Both the SEC and the New York attorney general’s office continue to pursue separate civil complaints against Messrs. Pilgrim and Baxter.
In its settlement with the SEC, Pilgrim Baxter & Associates agreed to pay US$40 million in restitution to shareholders harmed by the market timing, plus another US$50 million in civil penalties. The entire US$90 million will be placed in a special fund and distributed to shareholders in accordance with a plan to be developed by an independent consultant.
The firm also has agreed to implement a 2% redemption fee on PBHG mutual fund shares sold within 10 days of their purchase; amend prospectuses to more clearly disclose anti-market timing policies; enhance the firm’s Code of Ethics to prohibit investments by employees that could cause a conflict of interest with fund shareholders; expand Pilgrim Baxter’s legal and compliance teams; and adopt a new policy on public disclosure of fund holdings.
The firm also agreed to continue helping with investigations into actions by Messrs. Pilgrim and Baxter.
Ari Gabinet, district administrator for the SEC’s Philadelphia District Office, said in a statement that the punishment fit the transgression. He said Pilgrim Baxter was an “early haven” for market timers and that those timers made sizable profits trading in PBHG mutual funds. “It’s a large penalty for a firm of this size, one that balances the size of the firm against the amount of the harm and the nature of the conduct to achieve a meaningful but fair consequence to the firm,” Mr. Gabinet said.
In a settlement with the New York Attorney General’s office, Pilgrim Baxter agreed to reduce its management fees by just over 3% during the next five years. That is expected to reduce fees by some US$10 million, according to officials with the attorney general’s office.

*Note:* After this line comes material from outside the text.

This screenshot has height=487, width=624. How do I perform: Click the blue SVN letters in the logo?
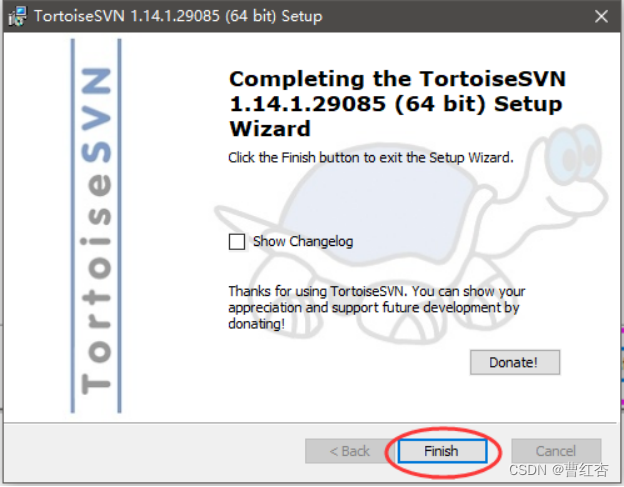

“[Pilgrim Baxter] has agreed to a fair settlement and promised continuing cooperation in the investigation of misconduct by its founders,” New York Attorney General Eliot Spitzer said in a statement. “This agreement helps investors who were harmed by improper conduct and allows the company to begin the process of restoring its integrity.”
In a letter to shareholders, Pilgrim Baxter President and Chief Executive David J. Bullock called the settlement “an important milestone.” His letter stressed the firm’s cooperation with investigations by the SEC and the New York Attorney General’s office and touted the new governance policies.
“Our priority throughout this process, during which we’ve worked in close cooperation with regulators, has been to ensure that [shareholder] interests are protected,” Mr. Bullock wrote. “We believe these agreements, along with the other measures we’ve taken in recent months, bring significant long-term benefits to shareholders of the PBHG funds.”
In settling Pilgrim Baxter officials did not admit or deny any of the findings by the SEC or Mr. Spitzer’s office.
Pilgrim Baxter is the latest mutual fund firm to settle allegations of market timing. Also announcing similar settlements in recent months, Strong Capital Management Inc., Menomonee Falls, Wis., its founder Richard S. Strong and two senior executives agreed in May to pay collectively US$140 million in restitution and civil penalties, plus the firm agreed to cut its management fees by US$35 million over five years.
Bank of America Corp., Charlotte, N.C., and FleetBoston Corp., Boston, struck separate settlement agreements in March totaling US$515 million, and Bank of America vowed to cut its management fees by US$160 million over five years.